IU East Archives Bicentennial Oral History Project Update: The Lasting Impact of Veramallay, Bodiker, and Weller

IU East Archives Bicentennial Oral History Project Update: The Lasting Impact of Veramallay, Bodiker, and Weller

The IU Bicentennial is a year-long celebration, but we have been working on collecting stories for the Bicentennial Oral History Project since Fall 2016 and will continue to document the IU East experiences of alumni, faculty and staff. This Fall semester we interviewed three members of the IU East community who have contributed greatly by serving on the Chancellor’s Board of Advisors, fundraising for campus and raising scholarship funds for students. They are Professor Emeritus of Economics Ashton Veramallay, former Indiana State Representative and honorary IU East Alumni Dick Bodiker, and lifelong IU Alumni member and early supporter of IU East, Margie Weller. Ashton Veramallay and Dick Bodiker both are Chancellor Medallion recipients and Margie Weller was awarded an IU Bicentennial Medal.

__________

Exercise
Write the next part of the update on the IU East Bicentennial Oral History Project, picking up after its last sentence.

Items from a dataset
__________

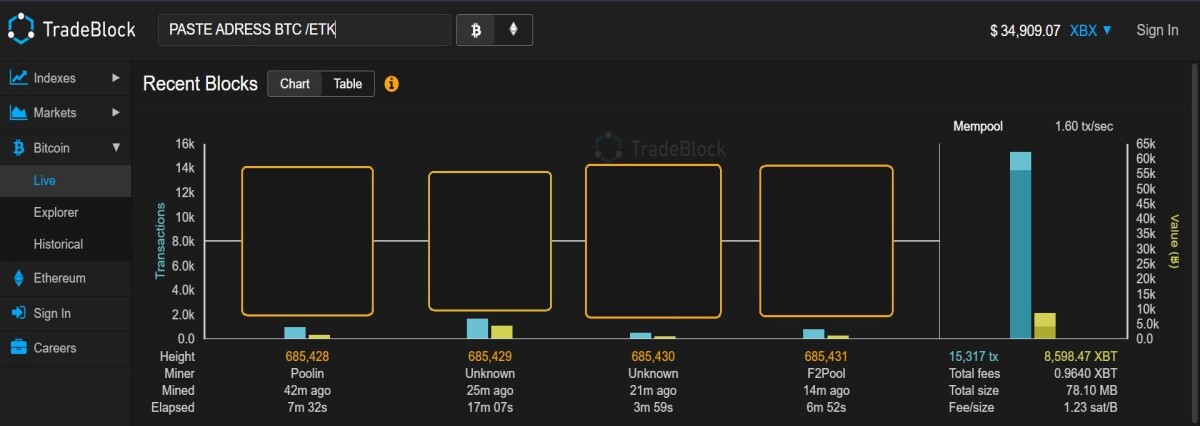Click the Ethereum diamond icon in sidebar

18,278
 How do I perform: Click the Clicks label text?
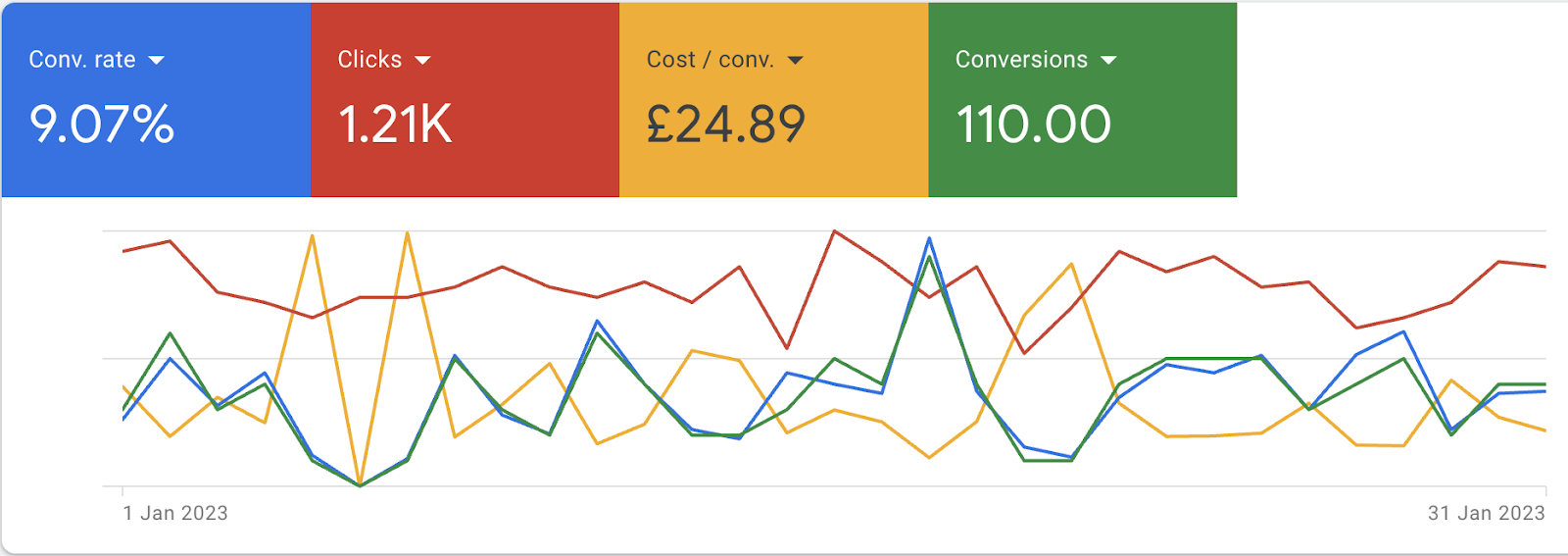[x=369, y=60]
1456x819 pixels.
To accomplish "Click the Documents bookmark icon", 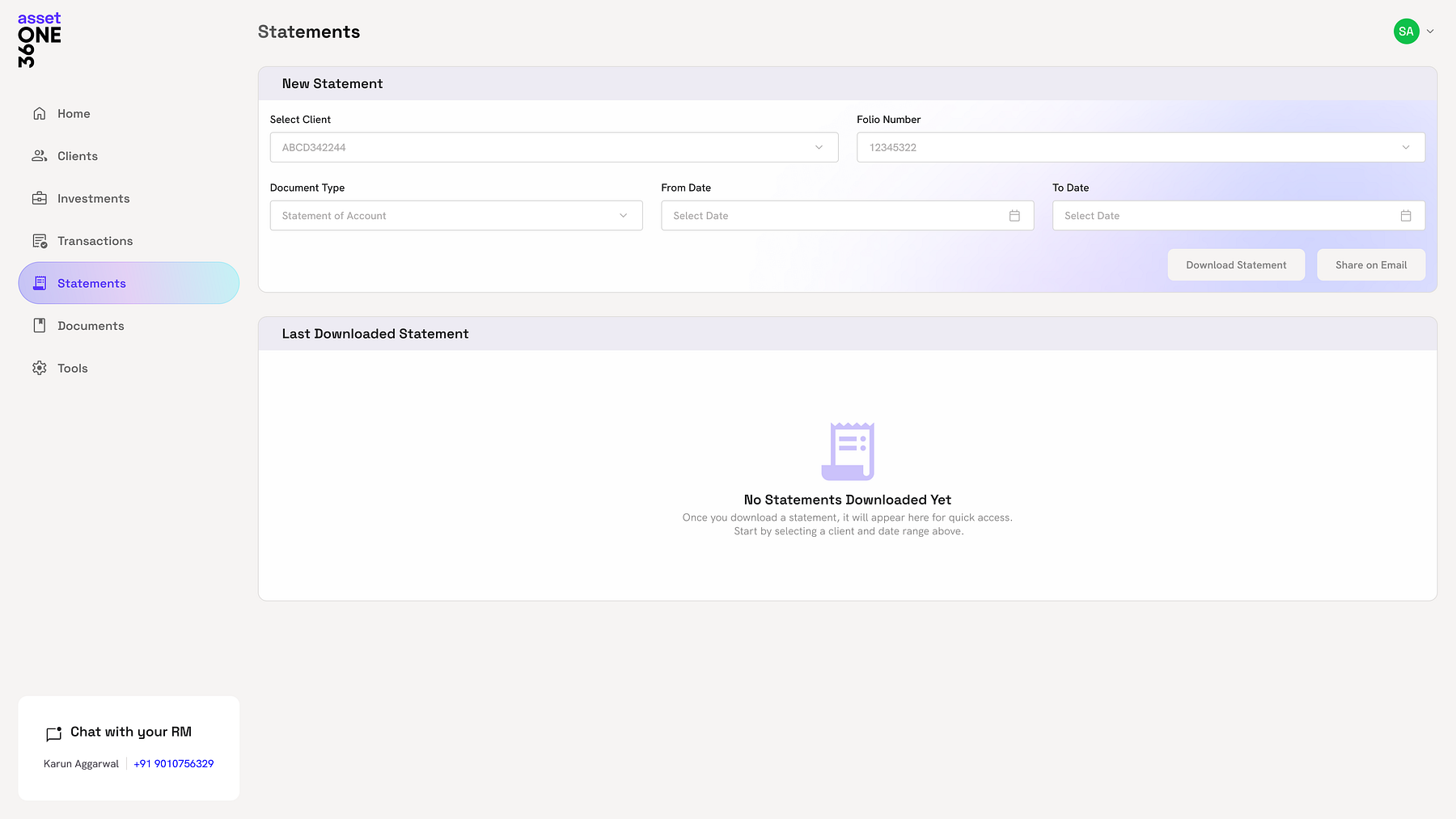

__________

Task result
 Ashton Veramallay, Ph.D.

Figure 1 Veramally in his office

Ashton Veramallay, Professor Emeritus, joined IU East in 1977.  Professor Veramallay was an integral part of the School of Business and Economics for 27 years at IU East.  He served as an expert in local and worldwide economics, was a member of several community organizations, a consultant, public speaker, and published author.  In 1978, he established the Center for Economic Education, a teaching, research and development resource center. Under his direction, the Center received the 2002 Peter V. Harrington University Center Award for Excellence by the Indiana Council for Economic Education.

During his interview, Professor Veramallay admitted that when he first interviewed at IU East, he was “wondering if [he came to] the right place.” Coming from attending and working at larger universities, he was baffled by the one building campus, but he was drawn to the beauty of the campus, surrounded by trees which reminded him of his home country of Guyana. He also liked the “pioneering spirit” of the campus. When he started in the fall of 1977, there were less than 1,000 students and he was the only foreign professor at that time.

Fun facts: His first task leading the Center for Economic Education was “to teach the school teachers in Batesville, IN, so that meant [he] had to leave home at 5:30 am to go there for an 8 o’clock meeting. [He] did that for three weeks…and that is how we established IU East’s presence in Batesville and [after that] in Connersville.”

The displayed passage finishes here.